◆ RECORDED DATA:
● ● ● ● ●

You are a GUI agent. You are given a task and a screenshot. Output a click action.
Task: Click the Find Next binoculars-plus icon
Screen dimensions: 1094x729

● ● ● ● ●

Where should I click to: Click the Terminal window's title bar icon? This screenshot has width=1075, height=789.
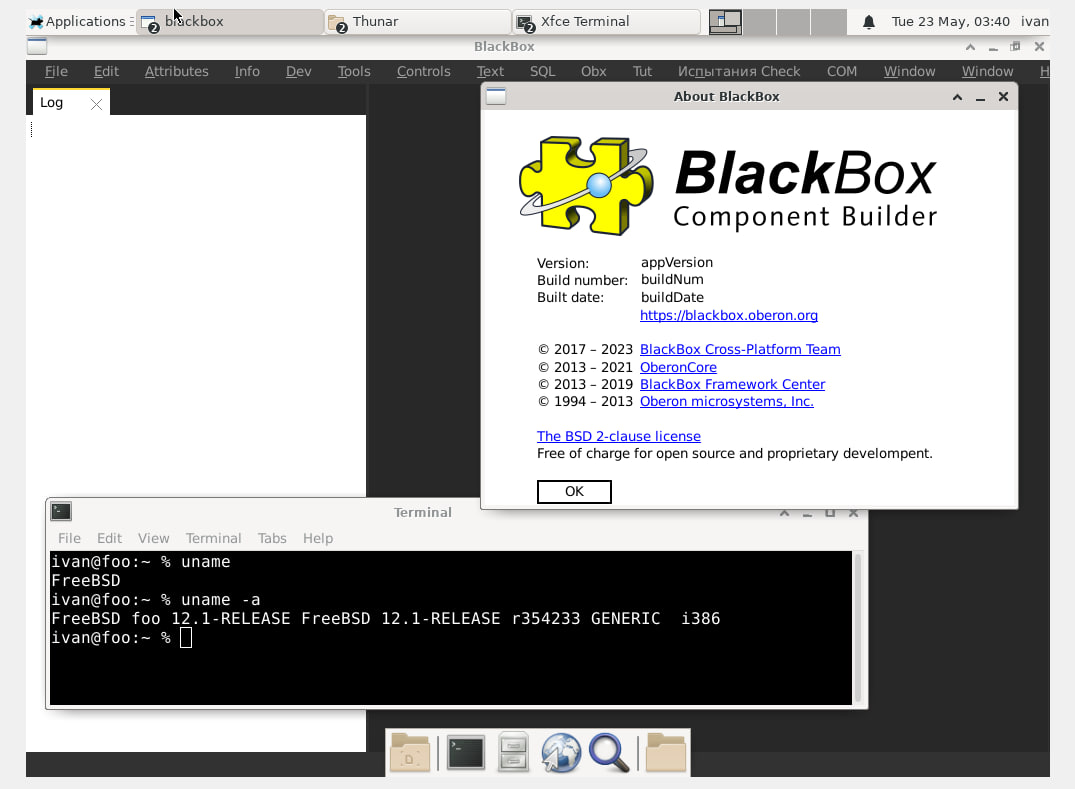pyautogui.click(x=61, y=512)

● ● ● ● ●

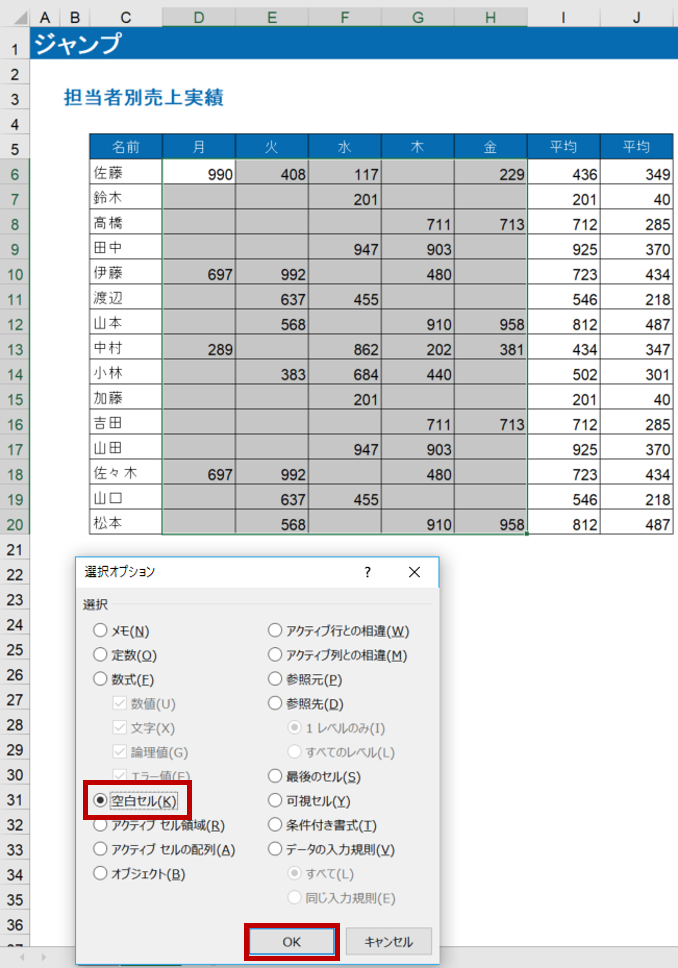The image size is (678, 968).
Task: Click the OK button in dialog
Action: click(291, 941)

● ● ● ● ●

◆ TASK STATEMENT: Which lines above run from the one containing "Task: Click the Find" down to the one containing "Screen dimensions: 1094x729"? Repeat exactly those, both ends included, and nothing else.

◆ SOLUTION FOR THIS PROBLEM:
Task: Click the Find Next binoculars-plus icon
Screen dimensions: 1094x729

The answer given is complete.